The goal of the government loan modification program is to allow homeowners to reduce their monthly mortgage payments to prevent foreclosures. The Home Affordable Modification Program (HAMP) works with your lender to modify the terms of your existing mortgage loan. Although it is a government program, it is the lender that approves your loan modification. Different lenders have different rules regarding qualifications for a loan modification, and before the lender approves the loan modification, the borrow must meet these requirements.
A loan modification is any type of alteration to the original or latest contract signed by the lender and the homeowner. You can modify the terms of the repayment, monthly payment amount, interest rate or the term of the loan. When negotiating your modification with your lender, you should only agree to a loan modification you are certain you can afford to pay.
To qualify for HAMP, the house associated with the mortgage loan has to be the primary residence. In addition, the mortgage loan has to have a principal balance of less than $729,750, and the current monthly mortgage payment has to be more than 31 percent of your gross monthly income. Also you must have closed your mortgage loan prior to Jan. 1, 2009. Finally, you have to convince the lender of your hardship and that you are not able to keep the property under the terms of the current mortgage contract.

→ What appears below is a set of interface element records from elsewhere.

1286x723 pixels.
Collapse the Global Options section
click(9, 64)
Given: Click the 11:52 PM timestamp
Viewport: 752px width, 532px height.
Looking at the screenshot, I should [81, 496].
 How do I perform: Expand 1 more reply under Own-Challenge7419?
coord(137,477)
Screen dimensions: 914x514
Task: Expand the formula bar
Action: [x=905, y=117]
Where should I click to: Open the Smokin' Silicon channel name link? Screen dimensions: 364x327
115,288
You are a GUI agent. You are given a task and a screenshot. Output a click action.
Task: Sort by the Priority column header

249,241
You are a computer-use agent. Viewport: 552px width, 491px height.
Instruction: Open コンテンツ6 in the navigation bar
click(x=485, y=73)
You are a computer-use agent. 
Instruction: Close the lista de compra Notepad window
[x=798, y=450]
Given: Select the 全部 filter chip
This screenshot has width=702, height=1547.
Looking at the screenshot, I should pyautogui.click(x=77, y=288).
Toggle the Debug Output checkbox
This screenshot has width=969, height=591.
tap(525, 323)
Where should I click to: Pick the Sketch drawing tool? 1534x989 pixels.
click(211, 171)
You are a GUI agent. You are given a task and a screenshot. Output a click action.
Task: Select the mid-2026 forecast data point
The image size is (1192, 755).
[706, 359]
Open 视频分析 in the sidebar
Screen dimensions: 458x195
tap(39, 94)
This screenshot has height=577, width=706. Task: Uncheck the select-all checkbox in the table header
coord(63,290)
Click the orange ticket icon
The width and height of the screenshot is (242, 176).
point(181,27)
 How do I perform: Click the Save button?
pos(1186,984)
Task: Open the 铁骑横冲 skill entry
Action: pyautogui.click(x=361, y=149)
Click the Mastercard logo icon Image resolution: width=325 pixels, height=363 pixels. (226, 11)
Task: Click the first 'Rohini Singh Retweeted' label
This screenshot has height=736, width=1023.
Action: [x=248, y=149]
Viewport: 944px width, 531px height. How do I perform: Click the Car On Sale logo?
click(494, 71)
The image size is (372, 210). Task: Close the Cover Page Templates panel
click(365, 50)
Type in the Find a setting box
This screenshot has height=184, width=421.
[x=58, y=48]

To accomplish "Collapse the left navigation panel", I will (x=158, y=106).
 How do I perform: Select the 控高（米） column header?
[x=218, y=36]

Hardships include major life event changes such as unemployment, health problems or deaths in the family. If you have experienced a major life event change, you should contact your lender and inquire about your eligibility to modify your existing mortgage loan under the HAMP program. You also must write a letter and explain every detail of this hardship. The letter should explain how you arrived at your current situation and how much you can afford to pay monthly. If you are unemployed, you must explain your source of any income.
Net Present Value
Before the lender modifies your mortgage loan, it performs a net present value test. The exact formula used by lenders for the net present value test is not known. However, the test determines the basic profitability for the lender of modifying your existing mortgage. You will either pass or fail the net present value test, and your lender will not approve a loan modification if you do not pass this test.